At the beginning of the year, PC World compiled a list of five security threats that they predicted would have major impacts in 2015. In this blog, we’ll take a look back at their predictions and probe deeper into how these threats are affecting businesses.
1. Internet of Things (IoT)
PC World cleverly labeled IoT as “the Insecurity of Things,” and suspected that these technologies would turn into large bullseyes for intruders to target. Smart TVs, home security, and wearables are a few of the internet-capable devices that are getting the most attention. When you take all of these devices and connect them, you get a big data sweet spot for criminals to chew on. According to Dark Reading, “As the amount and value of this data increases, its value as an attack target could increase – both attacks that steal private information or manipulate it and damage its integrity.”

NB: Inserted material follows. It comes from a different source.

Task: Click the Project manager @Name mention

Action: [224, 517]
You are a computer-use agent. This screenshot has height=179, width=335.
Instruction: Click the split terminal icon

2. Sophisticated DDoS Attacks
As PC World explained, the purpose of DDoS attacks is to disrupt, distort, and in some cases, disable. But these attacks aren’t typically linked to grand-scale identity theft. That is until now, as DDoS attacks have progressed to violate user privacy. For instance, Hola VPN, a free peer-to-peer network service that offers users access to geoblocked content, has been flagged for being maliciously dangerous. The software has remote code execution and client-enabled tracking flaws. Given that Hola service depends on the collective network of users, individual networks could be compromised without users even knowing what type of activity these networks are used for.
3. Social Media Attacks
At the beginning of the year, United Press International and the New York Post had their Twitter accounts hacked. Is this just the beginning of these types of social sabotages? Kevin Epstein, VP of advanced security and governance at Proofpoint, certainly thinks so. He expects “inappropriate or malicious social media content to grow 400%.” Enterprise social media accounts that live on Twitter, LinkedIn, and Facebook are easy vessels to distribute malware or simply destroy credibility.
4. Mobile Malware
Speaking of malware, just as social media sites are targets, mobile devices are naturally glowing targets for cybercriminals as well. There is a high volume of new mobile malware threats ready to pounce all over the mobile workforce. As mobile continues to gain popularity for day-to-day business activity, we will see more “mobile ransomware” incidents. In typical ransom fashion, ZDNet explains that mobile variants will encrypt phone data and demand payment for its return.
5. Third-party Attacks
Why go through a hard-hitting security defense when you can go around it instead? That’s the question cybercriminals have been asking themselves, and they’ve found a solid workaround: third-party vendors. These vendors are the perfect target because they have all of the network validations and credentials from various corporations. 40 million Target customers, 15,000 Boston Medical Center patients, and 868,000 Goodwill customers were the latest victims of third-party attacks.